This marks my last column in this format. But my tiny fan base will be relieved to know I'll still provide rants and tirades irregularly in EE Times. After nearly 300 columns, it's time to suss out the gains in broadband communications.
When this column began in 1993, "interactive" meant cable TV trials in Orlando, the Internet was a research TCP/IP net and the World Wide Web was in its infancy at CERN. In the succeeding years, a fiber-buildout boom and bust in North America exceeded the volume of any market craze preceding it.
It's tempting to look back at the devastation wrought in Internet hype and wonder if a ban on investment bankers and venture capitalists might have helped U.S. standing in broadband services. If Internet access had become a government policy early on, might we now be in the shape of South Korea, making tens of megabits to the home a universal goal? Would there have been a way to stanch the tide of outsourcing that has turned communications equipment development into a business largely located outside this country?
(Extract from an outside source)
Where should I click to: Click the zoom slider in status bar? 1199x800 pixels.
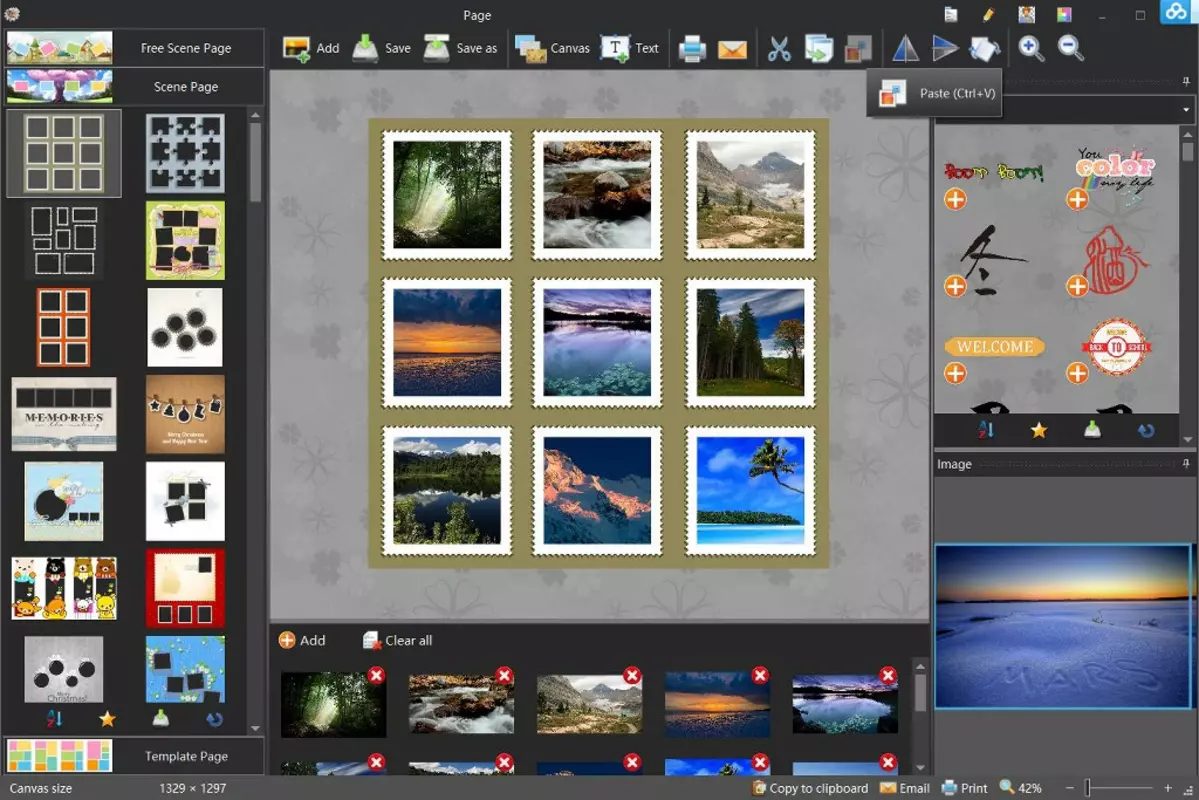(x=1119, y=788)
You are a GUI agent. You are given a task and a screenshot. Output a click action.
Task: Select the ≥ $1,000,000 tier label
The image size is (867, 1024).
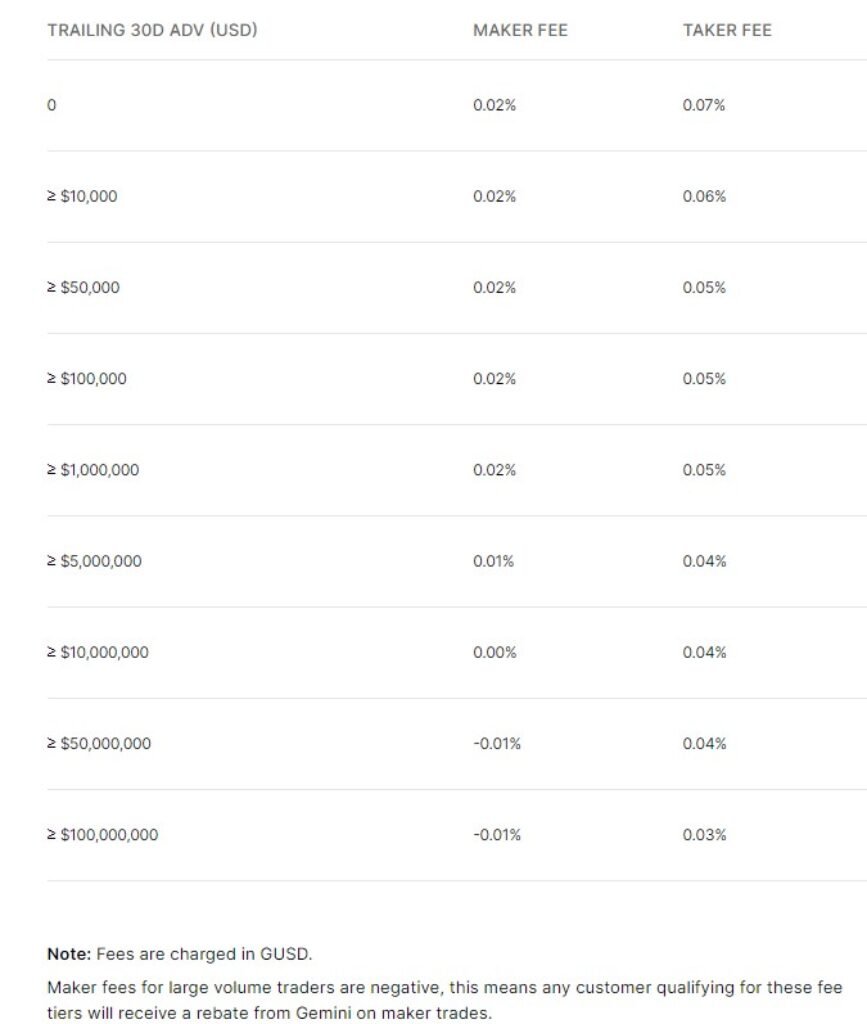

When some readers hear "government policy," they scream "Get thee behind me, Satan," and, in this case, I'm inclined to agree.
We've made a lot of progress in 11 years, with wireless LAN and 3G services ubiquitous, Internet access a given social reality for most young people, and new business and entertainment services common enough to be neglected. If we're looking for how we might have gotten from 1993 to 2004 without mass destruction, we can start by soul-searching our own roles.
Time and again, I'm told by participants in the great venture hoo-ha of the late 1990s that they knew at the time that physical buildout could not be sustained, that growth numbers were cooked, that Internet applications were as silly as Henry Blodgett famously claimed. It may be tough to be a naysayer in a crowd of drunks, but if you were present at the hype creation and said nothing, you were partly responsible for the bust. We realized most of our dreams in the past 10 years, but next time around, let's own up to which ones might be hallucinogenic.
Loring Wirbel is Communications editorial director for EE Times and its network publications.